How to Store Historical Data Much More Efficiently

Author:Murphy  |  View: 20726  |  Time: 2025-03-23 12:45:11
Photo by Supratik Deshmukh on Unsplash

In an era where companies and organizations are collecting more data than ever before, datasets tend to accumulate millions of unnecessary rows that don't contain any new or valuable information. In this article, we'll focus on a critical aspect of data management: deleting rows in a dataset if they provide no added value, using PySpark*.

*PySpark is used over pandas when dealing with very large datasets because it can process data across multiple computers, making it faster and more scalable. Pandas works well for smaller datasets that can fit in memory on a single machine but may become slow or even impractical for big data.

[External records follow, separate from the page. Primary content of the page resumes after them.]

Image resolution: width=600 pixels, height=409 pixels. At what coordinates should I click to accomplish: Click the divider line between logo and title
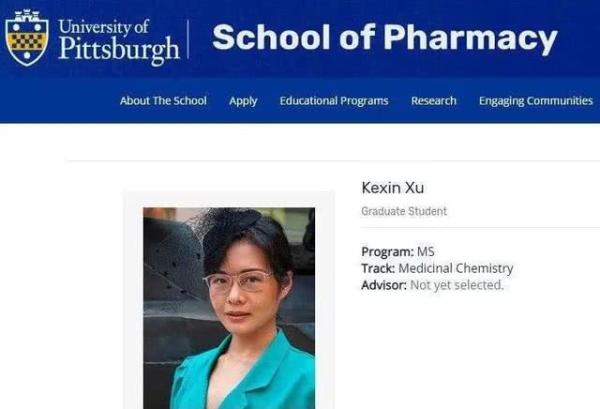click(x=188, y=39)
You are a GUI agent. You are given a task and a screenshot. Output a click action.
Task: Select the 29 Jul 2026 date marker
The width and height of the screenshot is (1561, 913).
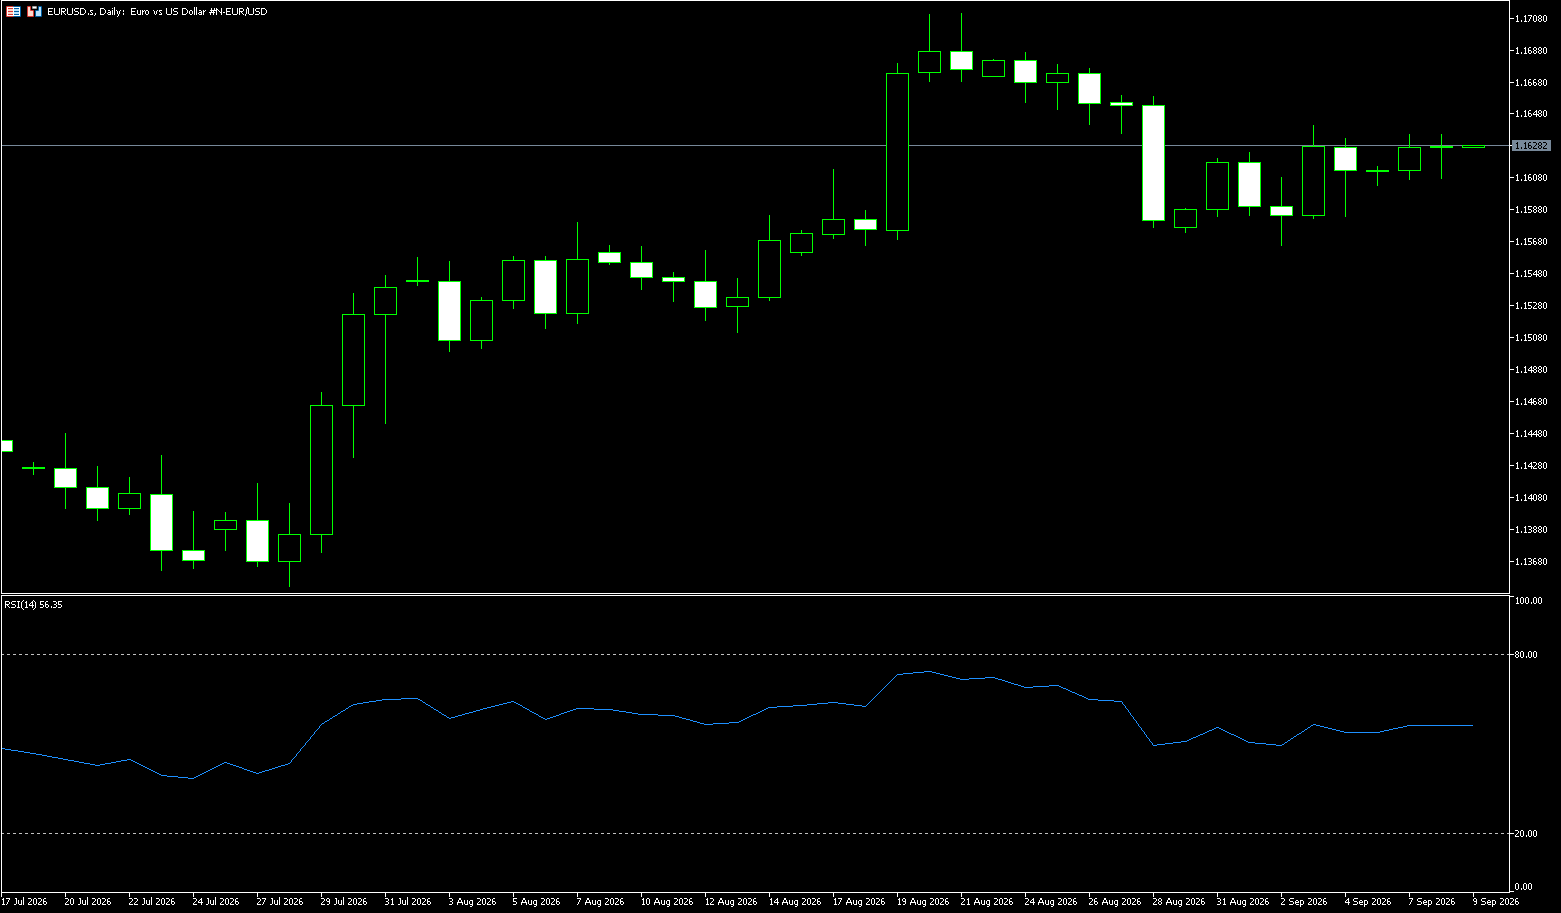pyautogui.click(x=343, y=902)
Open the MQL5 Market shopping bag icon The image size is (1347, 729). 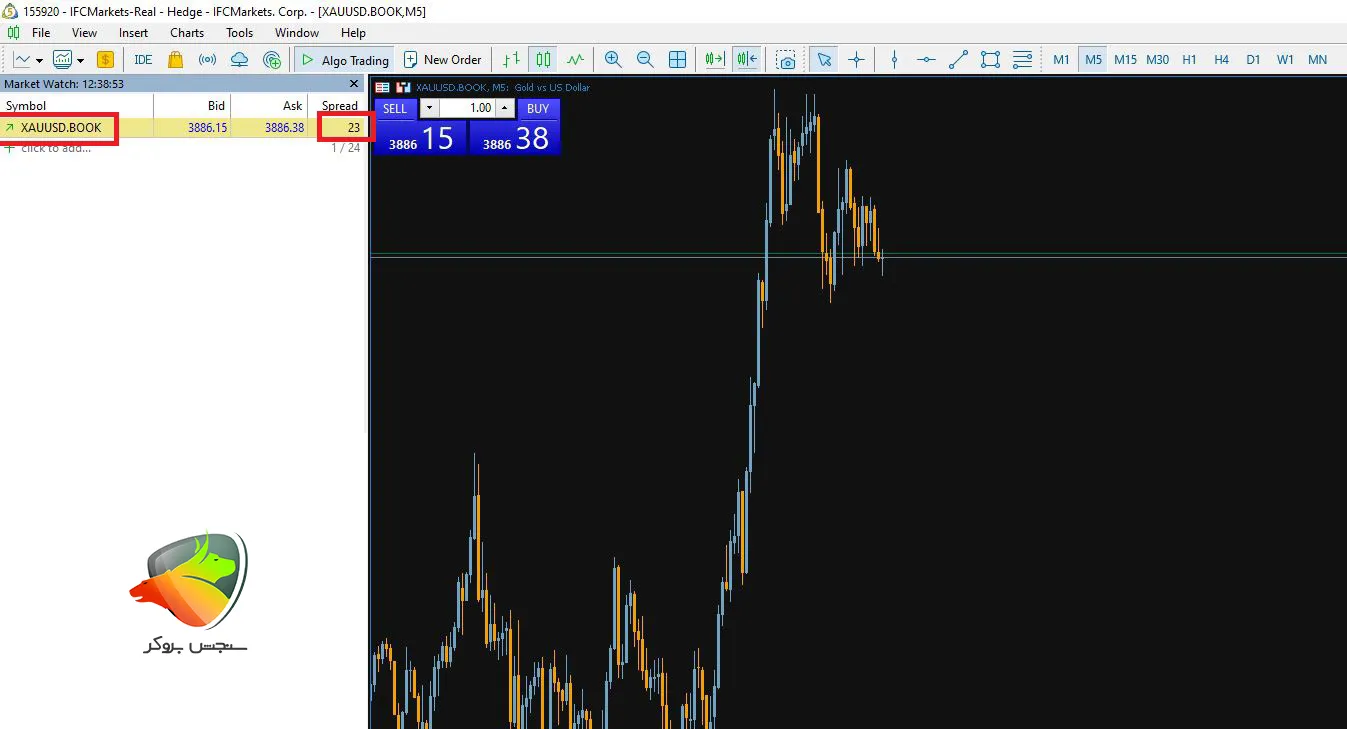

Let's imagine the following situation: you work as a data engineer/scientist in the maintenance department of a real estate company. For the past ten years, your company has done a full load of all maintenance data from an external database containing the conditions of your buildings and stored it in the company's cloud storage. The data could e.g. look like this:

[image by Author]

Three columns are present in this dataset:

  • id -> for the ID of the building.
  • condition -> an integer between 1 (terrible) and 10 (excellent) that represents the condition of the building.
  • import_date -> a datetime column representing the day this row was imported from the external software.

To create this dataset yourself please run the snippet below:

from pyspark.sql import SparkSession, Row
from pyspark.sql.functions as f
from pyspark.sql.types import IntegerType, DateType
import random

# set the seed to get same results when rerunning
random.seed(42)

# create a spark session
spark = SparkSession.builder.getOrCreate()

# create id list
ids = list(range(1, 11))  # Adjust this list size to meet the desired number of unique IDs

# create two possible conditions for each id
conditions = [[random.randint(1, 10) for _ in range(2)] for _ in ids]

# create a list of tuples where each tuple is a row
rows = [(id, random.choice(conditions[id-1]), date) 
        for id in ids for date in ['2023-01-01', '2023-01-02', '2023-01-03']]

# some ids should be missing on some dates, so we remove some
rows = [row for row in rows if random.random() > 0.2]  # Adjust this parameter to control the number of missing IDs

# create a DataFrame
df = spark.createDataFrame(rows, ["id", "condition", "import_date"])

# convert import_date column to DateType
df = df.withColumn("import_date", df["import_date"].cast(DateType()))

# sort DataFrame
df = df.sort("id", "import_date")

# show the DataFrame
df.show()

Let's take a look at Building2:

[image by Author]

On the first and second of January, the condition of the building is 4. On the third of January, the condition changed to 5. We don't actually need the middle row about the second of January. If we just look at which date a condition changes, we could potentially omit many, many rows. The first occurrence, in this dataset, of Building2 is on the first of January, and the condition changes on the third of January. We can simply omit the second row about the second of January by adding a from and until column which provides information on when the row's values were encountered first and when one of the row's values changed.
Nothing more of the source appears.